═══ SUPPLIED DATA ═══

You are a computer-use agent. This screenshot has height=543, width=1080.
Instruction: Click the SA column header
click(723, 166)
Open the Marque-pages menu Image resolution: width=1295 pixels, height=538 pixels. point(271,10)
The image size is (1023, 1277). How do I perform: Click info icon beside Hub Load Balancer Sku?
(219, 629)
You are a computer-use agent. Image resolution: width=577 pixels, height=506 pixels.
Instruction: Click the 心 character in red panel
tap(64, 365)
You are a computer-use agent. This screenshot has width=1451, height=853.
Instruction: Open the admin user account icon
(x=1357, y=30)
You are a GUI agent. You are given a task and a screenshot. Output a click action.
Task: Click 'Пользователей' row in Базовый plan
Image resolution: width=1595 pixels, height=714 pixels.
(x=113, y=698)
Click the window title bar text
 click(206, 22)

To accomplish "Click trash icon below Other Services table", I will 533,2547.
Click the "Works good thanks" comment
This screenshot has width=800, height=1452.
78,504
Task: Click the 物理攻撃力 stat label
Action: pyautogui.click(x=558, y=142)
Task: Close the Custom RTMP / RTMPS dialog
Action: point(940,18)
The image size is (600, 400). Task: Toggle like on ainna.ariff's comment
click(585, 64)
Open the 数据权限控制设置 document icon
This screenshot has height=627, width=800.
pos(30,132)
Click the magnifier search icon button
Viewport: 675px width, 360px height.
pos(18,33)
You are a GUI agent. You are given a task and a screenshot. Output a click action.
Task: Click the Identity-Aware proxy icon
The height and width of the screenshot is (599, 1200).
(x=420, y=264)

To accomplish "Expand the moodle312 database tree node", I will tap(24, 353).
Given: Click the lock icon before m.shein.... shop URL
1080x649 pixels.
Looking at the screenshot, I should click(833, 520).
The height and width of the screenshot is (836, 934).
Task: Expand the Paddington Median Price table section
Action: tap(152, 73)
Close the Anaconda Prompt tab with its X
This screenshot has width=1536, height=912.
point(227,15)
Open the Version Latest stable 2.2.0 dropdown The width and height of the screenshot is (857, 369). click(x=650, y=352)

═══

**DESCRIPTION OF THE TASK**
The records above should be given again in full, exactly as written.

**RESPONSE TO THE EXERCISE**
You are a computer-use agent. This screenshot has height=543, width=1080.
Instruction: Click the SA column header
click(723, 166)
Open the Marque-pages menu Image resolution: width=1295 pixels, height=538 pixels. point(271,10)
The image size is (1023, 1277). How do I perform: Click info icon beside Hub Load Balancer Sku?
(219, 629)
You are a computer-use agent. Image resolution: width=577 pixels, height=506 pixels.
Instruction: Click the 心 character in red panel
tap(64, 365)
You are a computer-use agent. This screenshot has width=1451, height=853.
Instruction: Open the admin user account icon
(x=1357, y=30)
You are a GUI agent. You are given a task and a screenshot. Output a click action.
Task: Click 'Пользователей' row in Базовый plan
Image resolution: width=1595 pixels, height=714 pixels.
(x=113, y=698)
Click the window title bar text
 click(206, 22)

To accomplish "Click trash icon below Other Services table", I will 533,2547.
Click the "Works good thanks" comment
This screenshot has width=800, height=1452.
78,504
Task: Click the 物理攻撃力 stat label
Action: pyautogui.click(x=558, y=142)
Task: Close the Custom RTMP / RTMPS dialog
Action: point(940,18)
The image size is (600, 400). Task: Toggle like on ainna.ariff's comment
click(585, 64)
Open the 数据权限控制设置 document icon
This screenshot has height=627, width=800.
pos(30,132)
Click the magnifier search icon button
Viewport: 675px width, 360px height.
pos(18,33)
You are a GUI agent. You are given a task and a screenshot. Output a click action.
Task: Click the Identity-Aware proxy icon
The height and width of the screenshot is (599, 1200).
(x=420, y=264)

To accomplish "Expand the moodle312 database tree node", I will tap(24, 353).
Given: Click the lock icon before m.shein.... shop URL
1080x649 pixels.
Looking at the screenshot, I should click(833, 520).
The height and width of the screenshot is (836, 934).
Task: Expand the Paddington Median Price table section
Action: tap(152, 73)
Close the Anaconda Prompt tab with its X
This screenshot has width=1536, height=912.
point(227,15)
Open the Version Latest stable 2.2.0 dropdown The width and height of the screenshot is (857, 369). click(x=650, y=352)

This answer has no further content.